I disagree with the Court’s holding today. The majority makes an egregious error in overruling State v. Saul, 258 Md. 100, 265 A.2d 178 (1970), and disapproving Young v. State, 5 Md. App. 383, 247 A.2d 751 (1968). As the majority correctly notes, "]t]hose opinions limit the harmless error doctrine to events which were not regarded as stages of the trial and hold that prejudice was conclusively presumed if the defendant was absent from a stage of the trial.” The majority’s effort to distinguish Saul and Young from other *574right to be present cases is, in my judgment, fallacious. If, indeed, the right to be present is a defendant’s absolute, constitutional right, the majority’s application of the Dorsey (harmless error) test thoroughly eviscerates that right. Moreover, the majority misapplies Dorsey. No longer is the reviewing court called upon to declare a belief beyond a reasonable doubt that the error did not influence the verdict; it may now overcome such doubt based on no more than the court’s bald speculation as to what the defendant may or may not have done had he been present. It seems to me that the Court’s opinion today makes meaningless what we said in Bunch v. State, 281 Md. 680, 688, 381 A.2d 1142 (1978), quoting approvingly from People v. Medcoff, 344 Mich. 108, 73 N.W.2d 537 (1955), that

We recognize that all that transpired between judge and jurors as well as the court’s conclusion that there had been no misconduct is in the record before us. Therefore, it is argued that defendants have shown no prejudice. However, the abrogation of defendants’ right to be present is not determined from the result and review thereof of the court’s inquiry but rather from the mere fact that during the inquiry defendants were not given an opportunity to exercise those privileges which their right to be present affords them. [Emphasis supplied.]

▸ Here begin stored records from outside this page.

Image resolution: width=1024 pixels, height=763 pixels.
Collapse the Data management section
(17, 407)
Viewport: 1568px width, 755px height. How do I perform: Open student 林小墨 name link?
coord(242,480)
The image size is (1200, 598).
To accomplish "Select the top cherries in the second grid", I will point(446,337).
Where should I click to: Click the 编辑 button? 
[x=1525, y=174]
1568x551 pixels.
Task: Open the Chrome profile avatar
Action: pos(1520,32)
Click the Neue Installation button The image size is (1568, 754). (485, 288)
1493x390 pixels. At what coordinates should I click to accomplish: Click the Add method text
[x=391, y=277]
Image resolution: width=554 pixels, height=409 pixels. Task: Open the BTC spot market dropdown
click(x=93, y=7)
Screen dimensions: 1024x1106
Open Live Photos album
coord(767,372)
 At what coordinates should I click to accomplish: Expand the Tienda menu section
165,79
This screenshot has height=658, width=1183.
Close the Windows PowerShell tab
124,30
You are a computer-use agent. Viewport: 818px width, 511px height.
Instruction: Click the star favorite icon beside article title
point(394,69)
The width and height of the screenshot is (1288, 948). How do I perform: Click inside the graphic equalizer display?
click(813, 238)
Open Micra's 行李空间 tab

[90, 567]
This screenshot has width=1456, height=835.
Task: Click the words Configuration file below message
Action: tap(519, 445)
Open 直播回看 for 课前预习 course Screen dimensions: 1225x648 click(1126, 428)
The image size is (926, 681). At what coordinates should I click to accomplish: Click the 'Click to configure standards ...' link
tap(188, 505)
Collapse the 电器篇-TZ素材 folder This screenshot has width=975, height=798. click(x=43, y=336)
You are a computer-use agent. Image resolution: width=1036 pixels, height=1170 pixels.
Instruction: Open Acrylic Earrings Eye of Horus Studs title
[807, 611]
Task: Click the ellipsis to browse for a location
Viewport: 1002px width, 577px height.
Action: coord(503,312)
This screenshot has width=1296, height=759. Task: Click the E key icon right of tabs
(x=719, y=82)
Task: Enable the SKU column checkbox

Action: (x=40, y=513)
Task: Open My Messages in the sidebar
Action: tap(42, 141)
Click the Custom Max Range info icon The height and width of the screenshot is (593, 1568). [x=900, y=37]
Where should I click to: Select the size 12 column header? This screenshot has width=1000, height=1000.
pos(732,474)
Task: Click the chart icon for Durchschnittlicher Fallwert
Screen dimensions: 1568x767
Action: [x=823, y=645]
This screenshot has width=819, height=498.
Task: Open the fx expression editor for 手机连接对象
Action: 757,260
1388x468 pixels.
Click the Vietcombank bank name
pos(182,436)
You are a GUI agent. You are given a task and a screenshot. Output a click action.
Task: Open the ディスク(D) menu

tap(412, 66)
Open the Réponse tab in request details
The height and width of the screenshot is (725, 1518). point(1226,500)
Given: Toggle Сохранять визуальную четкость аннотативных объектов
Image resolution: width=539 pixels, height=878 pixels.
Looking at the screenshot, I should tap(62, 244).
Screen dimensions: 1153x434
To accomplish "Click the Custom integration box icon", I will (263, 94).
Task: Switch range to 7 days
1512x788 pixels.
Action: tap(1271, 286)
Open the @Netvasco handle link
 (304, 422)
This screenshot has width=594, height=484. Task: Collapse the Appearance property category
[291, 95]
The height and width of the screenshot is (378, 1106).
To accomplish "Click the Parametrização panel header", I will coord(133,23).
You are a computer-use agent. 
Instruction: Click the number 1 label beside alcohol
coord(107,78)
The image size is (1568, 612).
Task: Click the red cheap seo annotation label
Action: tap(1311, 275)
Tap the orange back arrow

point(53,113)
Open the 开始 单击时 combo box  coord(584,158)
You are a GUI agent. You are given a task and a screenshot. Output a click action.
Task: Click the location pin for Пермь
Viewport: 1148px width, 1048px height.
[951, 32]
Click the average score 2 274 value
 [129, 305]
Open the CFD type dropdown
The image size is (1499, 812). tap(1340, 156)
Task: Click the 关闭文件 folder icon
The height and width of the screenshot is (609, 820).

The net effect of the holding in the case sub judice and in other recent decisions of the Court dealing with the right to be present at every stage of the trial is to require the defendant, at the risk of being obstreperous, to personally assert his right to be present whenever there is any chance encounter at the bench between the trial judge and the lawyers, in order to overcome his ignorance and assure himself that what the judge and counsel do does not inure to his detriment. This is a giant step backward. I, therefore, dissent.
Judge Davidson authorizes me to state that she concurs in the views expressed herein.